La carenza di sangue nel Paese non ha risparmiato lo Stretto. In VII commissione si è parlato dell'emergenza con le associazioni in prima linea: "Serve combattere questa crisi"
MESSINA – L’Italia è alle prese con una grave carenza di sangue che colpisce chi, come i talassemici, ha nelle trasfusioni continue (ogni 15 giorni) la propria terapia. E Messina, che non ha mai brillato per numeri di donatori di sangue e da tempo combatte per raggiungere l’autosufficienza, non è stata da meno. Dell’emergenza si è parlato in VII commissione consiliare, presieduta da Antonella Feminò, con ospiti Tony Saccà e Basilio Buttà, presidenti di Fasted Messina e Avis Messina. Presente anche il vicepresidente di Fasted Messina Giovanbattista Grillo.
Saccà: “Emergenza nazionale, ma Messina…”
Saccà è stato il primo a parlare e presentarsi al “nuovo” Consiglio comunale. Ha raccontato di essere talassemico “e quindi devo fare continue trasfusioni di sangue e le dovrò fare per tutta la vita. In provincia di Messina siamo circa 140. Per noi le trasfusioni sono la quotidianità. Non abbiamo paura della cura ogni 15 giorni, la nostra paura è non trovare la nostra terapia. Ed è quello che succede quando capita una carenza di sangue grave, come quella che ha colpito l’Italia nell’ultimo mese. Ma a Messina si verifica sempre. La città è da tempo ultima in classifica in tutta Italia per donazioni. Non è una questione di solidarietà, perché la più virtuosa è invece Ragusa. Ma è culturale. Ragusa ha lavorato benissimo sulla comunicazione, ha conquistato i donatori più giovani. Messina invece ha donatori vicini alla pensione, non c’è stato grande rinnovo tra i giovani. Anche se ne gli ultimi anni, grazie alla collaborazione intrapresa con l’Avis e ai progetti portati avanti con le amministrazioni precedenti, c’è stato un incremento importante. Questo ci fa ben sperare e ci fa capire che lavorando bene la comunicazione può funzionare”.

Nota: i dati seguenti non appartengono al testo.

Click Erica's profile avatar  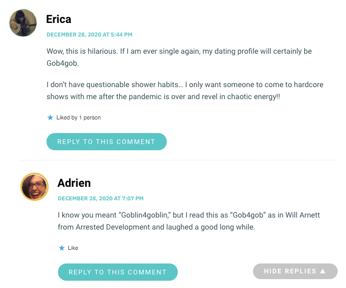23,23
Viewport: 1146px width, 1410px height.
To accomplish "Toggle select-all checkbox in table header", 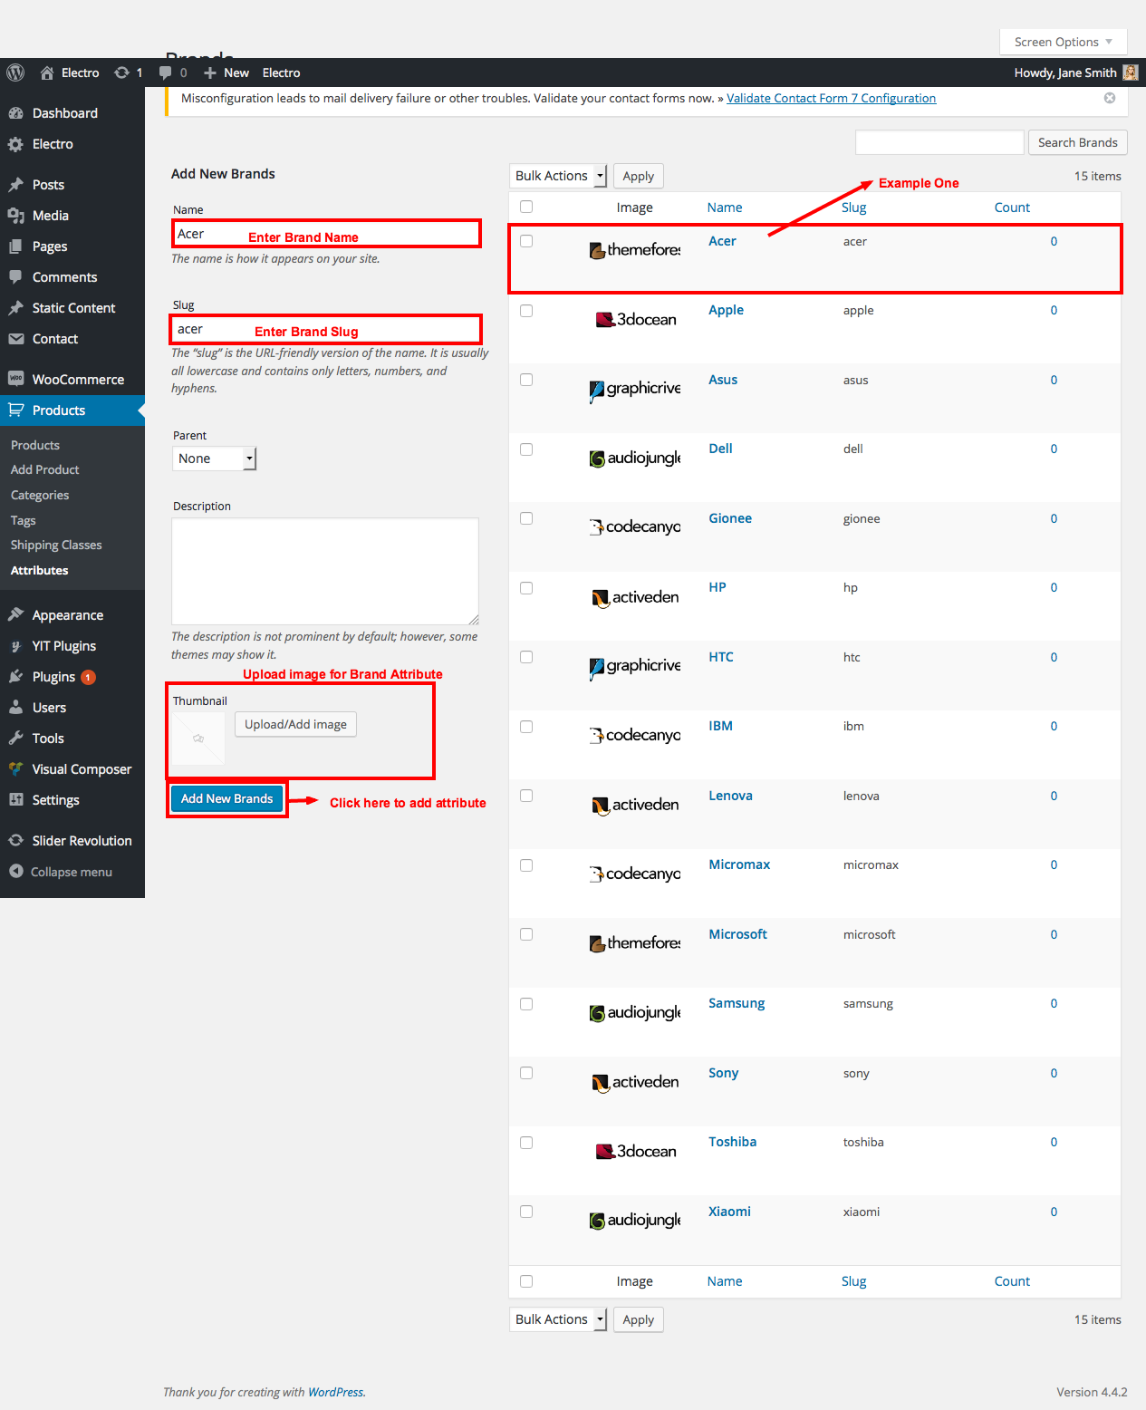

L’appello al Consiglio comunale
Saccà ha spiegato che per combattere questa crisi serve l’aiuto di tutti. E quindi non solo la collaborazione attiva tra le due associazioni, ma anche “rapporti con le istituzioni. E l’appello è anche a voi consiglieri. Non ci dispiacerebbe avere qualche idea da parte nostra. Aspetto di ascoltarvi, per capire cosa ne pensate”. Basilio Buttà, presidente di Avis Messina, ha poi aggiunto: “La nostra mission è sensibilizzare la popolazione per quanto riguarda la necessità e la raccolta di sangue. Come città siamo ancora dietro tante altre, ma voglio sottolineare ciò che c’è di positivo perché la strada intrapresa ha dato risultati. Negli ultimi anni siamo cresciuti di 400-500 sacche l’anno. Circa 3 anni fa ci fermavamo a 3.500 sacche, ora siamo a oltre 5mila. Ma ciò nonostante non è sufficiente perché quando si verificano queste crisi c’è chi risente di questa emergenza.

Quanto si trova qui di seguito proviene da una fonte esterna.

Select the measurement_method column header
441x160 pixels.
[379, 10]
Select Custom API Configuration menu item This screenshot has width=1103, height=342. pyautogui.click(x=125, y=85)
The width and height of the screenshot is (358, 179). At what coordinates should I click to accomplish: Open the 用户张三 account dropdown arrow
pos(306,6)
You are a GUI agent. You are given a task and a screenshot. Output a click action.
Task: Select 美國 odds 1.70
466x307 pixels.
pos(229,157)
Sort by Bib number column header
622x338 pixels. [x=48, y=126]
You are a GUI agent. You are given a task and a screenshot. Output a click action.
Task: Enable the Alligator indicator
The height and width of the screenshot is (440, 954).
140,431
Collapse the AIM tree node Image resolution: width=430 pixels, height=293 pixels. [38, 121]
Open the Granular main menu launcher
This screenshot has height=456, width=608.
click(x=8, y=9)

Buttà: “Continuiamo a lavorare, ma serve l’aiuto di tutti”
“Noi dal canto nostro – ha proseguito Buttà – continuiamo a lavorare. Ma sono poche le persone coinvolte a Messina rispetto alla media nazionale. Vogliamo continuare su questa strada e sensibilizzare la città, ma servono iniziative nuove oltre a quelle che già facciamo noi. Andiamo nelle caserme e nei comandi delle forze dell’ordine, andiamo nelle scuole a sensibilizzare ragazze e ragazzi oltre a coinvolgere i maggiorenni, siamo andati nelle chiese e in altri luoghi. Ma non basta. Oggi siamo qui, come diceva Tony, per capire se ci sono proposte che possiamo fare per andare a sensibilizzare maggiormente la popolazione. Il Consiglio comunale può darci una mano in tal senso”. Giovanbattista Grillo, vicepresidente di Fasted Messina, ha ribadito la necessità di “un appoggio da parte delle istituzioni”.